Correct Answer & Explanation

. Thompson test


Explanation

The Thompson test (calf squeeze test) is the most sensitive and widely used physical examination test for a complete Achilles tendon rupture. A positive test is the absence of plantarflexion of the foot when the calf muscle is squeezed, indicating a complete tear. The Matles test is another useful test (prone, knee flexed to 90 degrees, no plantarflexion when foot allowed to relax). O'Brien's and Crossover tests are for shoulder pathology. Gait analysis would show weakness but is not as specific as the Thompson test for a complete rupture.

Question 5418

Topic: 8. Foot and Ankle

What is the primary function of the deltoid ligament complex in the ankle?
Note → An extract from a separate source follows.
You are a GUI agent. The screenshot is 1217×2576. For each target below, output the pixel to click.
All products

. Preventing anterior drawer of the talus
. Resisting inversion stress
. Resisting eversion stress
. Stabilizing the distal tibiofibular syndesmosis
. Limiting plantarflexion

Correct Answer & Explanation

. Resisting eversion stress


Explanation

The deltoid ligament complex (medial collateral ligament of the ankle) is a strong ligamentous structure composed of several bands that primarily resists eversion stress and limits external rotation of the talus. The lateral collateral ligaments (anterior talofibular, calcaneofibular, posterior talofibular) resist inversion stress. The anterior talofibular ligament is the primary restraint to anterior drawer of the talus. The distal tibiofibular syndesmosis is stabilized by the anterior and posterior inferior tibiofibular ligaments and the interosseous membrane.

Question 5419

Topic: 8. Foot and Ankle

A 25-year-old male sustains a high-energy knee dislocation. After reduction, pulses are palpable, and sensation is intact. What is the most critical next step in management?
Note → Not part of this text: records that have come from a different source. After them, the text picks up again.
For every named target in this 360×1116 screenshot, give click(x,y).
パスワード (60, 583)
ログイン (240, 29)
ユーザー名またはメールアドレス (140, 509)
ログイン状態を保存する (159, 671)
. Immediate operative repair of all torn ligaments
. Application of a knee immobilizer and discharge home
. Angiography or Ankle-Brachial Index (ABI) assessment
. MRI of the knee
. Physical therapy referral

Correct Answer & Explanation

. Angiography or Ankle-Brachial Index (ABI) assessment


Explanation

Knee dislocations, even if reduced and with initially palpable pulses, carry a high risk of popliteal artery injury due to the tethering of the artery by the adductor hiatus proximally and the soleus arch distally. Therefore, a vascular assessment, typically involving an Ankle-Brachial Index (ABI) or urgent angiography, is mandatory to rule out occult vascular injury, even if pulses are initially present. Delayed presentation of vascular compromise can lead to limb loss. MRI is for assessing ligamentous injuries, which would be addressed later. Immediate ligament repair is not always indicated and should follow vascular assessment. Discharge is contraindicated.

Question 5420

Topic: 8. Foot and Ankle

What is the most common ligament injured in an ankle inversion sprain?
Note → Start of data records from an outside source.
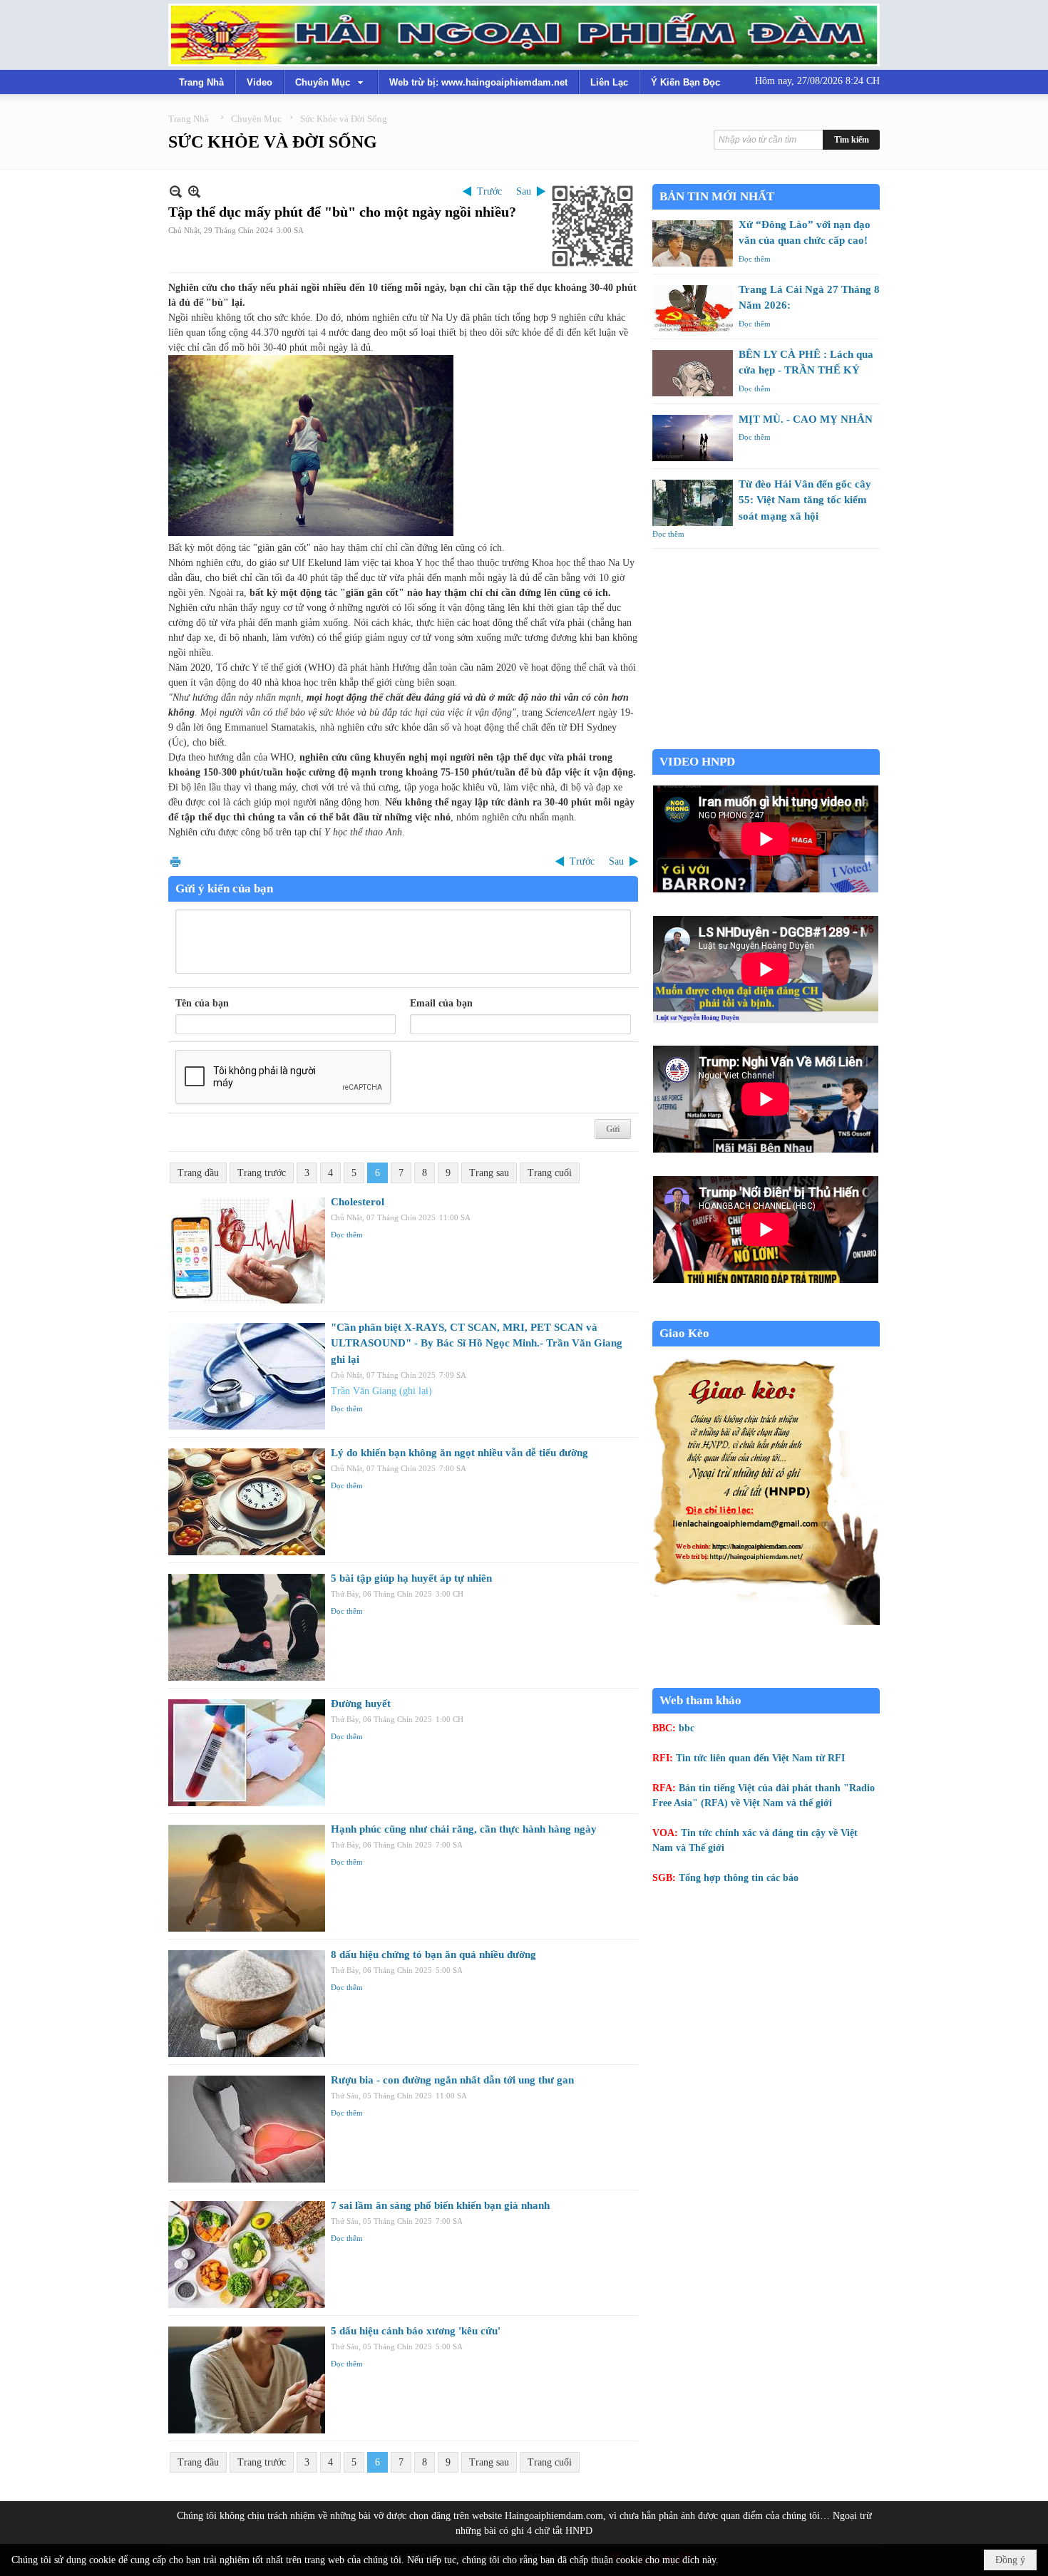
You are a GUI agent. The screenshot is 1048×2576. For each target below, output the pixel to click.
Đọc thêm (347, 1234)
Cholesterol (357, 1201)
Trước (489, 191)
. Posterior talofibular ligament
. Anterior inferior tibiofibular ligament
. Calcaneofibular ligament
. Anterior talofibular ligament
. Deltoid ligament

Correct Answer & Explanation

. Anterior talofibular ligament


Explanation

The anterior talofibular ligament (ATFL) is the most commonly injured ligament in an ankle inversion sprain. It is the weakest of the lateral ankle ligaments and the first to be stretched or torn with excessive inversion and plantarflexion. The calcaneofibular ligament (CFL) is injured secondarily with more severe inversion. The posterior talofibular ligament (PTFL) is rarely injured in isolation. The anterior inferior tibiofibular ligament is part of the syndesmosis. The deltoid ligament is on the medial side.